The findings also show that, contrary to received wisdom, East Asian students are not necessarily the ones who use memorisation strategies the most. Memorisation is used almost everywhere, but fewer 15-year-olds in Hong Kong-China, Japan, Korea, Macao-China, Shanghai-China, Chinese Taipei and Viet Nam reported using it than students in, let’s say, English-speaking countries to whom they are often compared. For instance, 5% of students in Viet Nam, 12% of students in Japan and 17% of students in Korea reported that they learn as much as they can by heart when they study mathematics, compared to 26% of students in Canada, 28% in Ireland, 29% in the United States, 35% in Australia and New Zealand, and 37% in the United Kingdom.

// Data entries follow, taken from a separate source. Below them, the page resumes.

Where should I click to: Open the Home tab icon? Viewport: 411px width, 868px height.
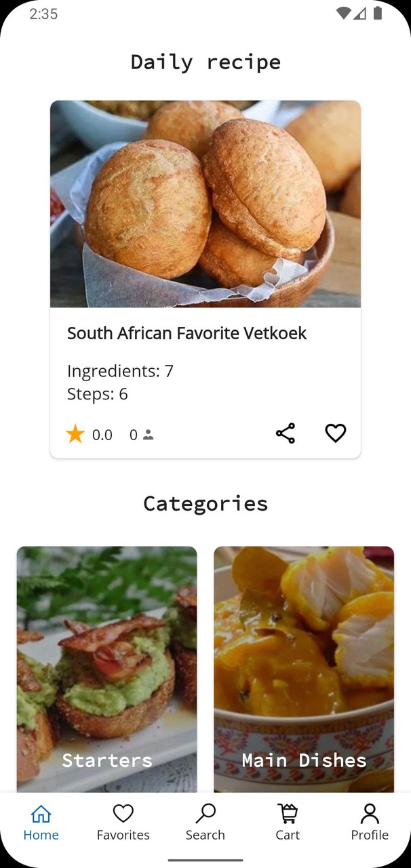pyautogui.click(x=41, y=813)
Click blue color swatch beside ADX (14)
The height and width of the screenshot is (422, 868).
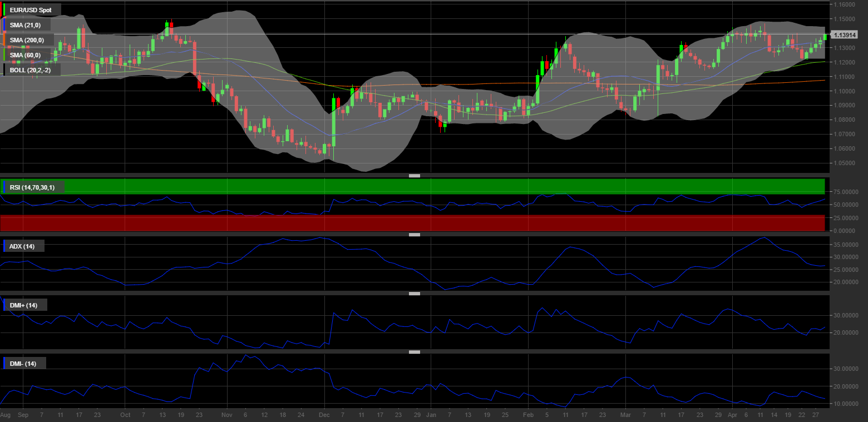pyautogui.click(x=4, y=246)
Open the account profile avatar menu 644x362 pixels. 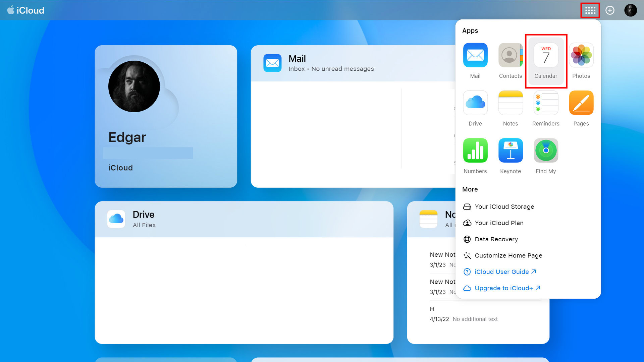point(630,10)
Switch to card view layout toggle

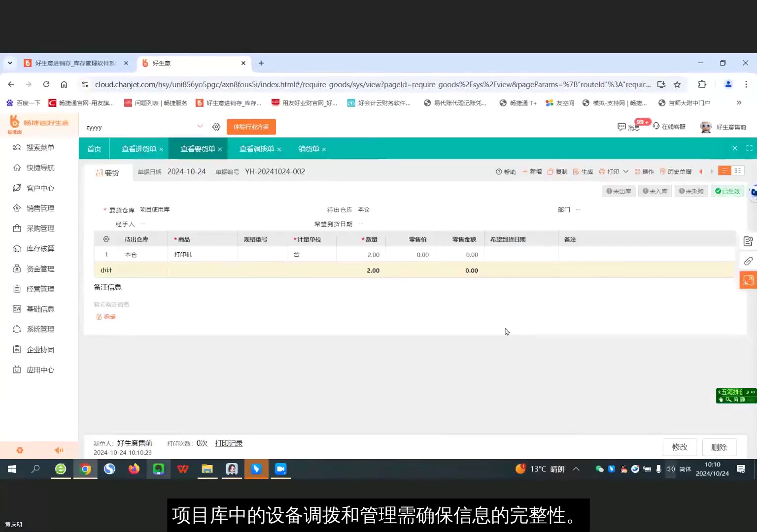click(738, 170)
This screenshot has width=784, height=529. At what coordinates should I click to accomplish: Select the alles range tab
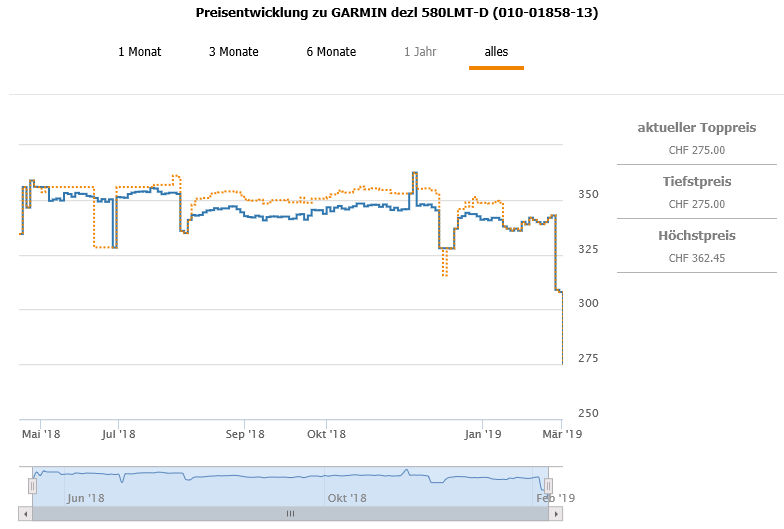(x=496, y=52)
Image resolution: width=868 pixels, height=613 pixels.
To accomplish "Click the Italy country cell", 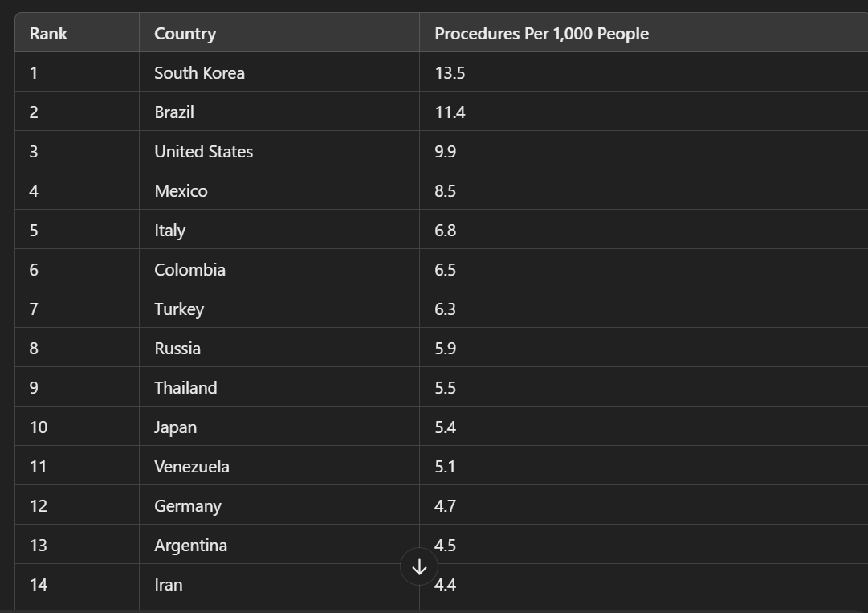I will (x=279, y=229).
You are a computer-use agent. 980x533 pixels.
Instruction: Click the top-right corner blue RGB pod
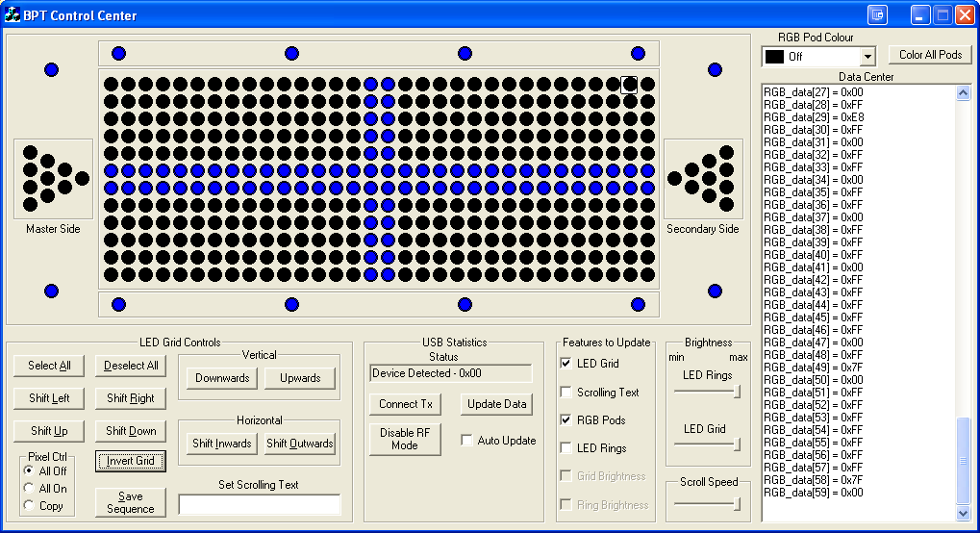[x=715, y=69]
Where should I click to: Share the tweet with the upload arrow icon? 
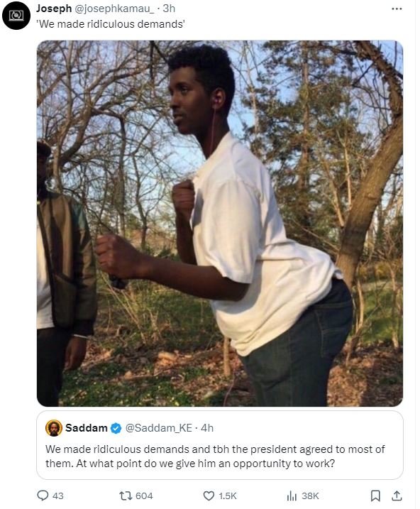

In some situations, memorisation is useful, even necessary. It can give students enough concrete facts on which to reflect; it can limit anxiety by reducing mathematics to a set of simple facts, rules and procedures; and it can help to develop fluency with numbers early in a child’s development, before the child is asked to tackle more complex problems. But to perform at the very top, 15-year-olds need to learn mathematics in a more reflective, ambitious and creative way – one that involves exploring alternative ways of finding solutions, making connections, adopting different perspectives and looking for meaning. So yes, you can use your memory; just use it strategically, lest Einstein call you a fool.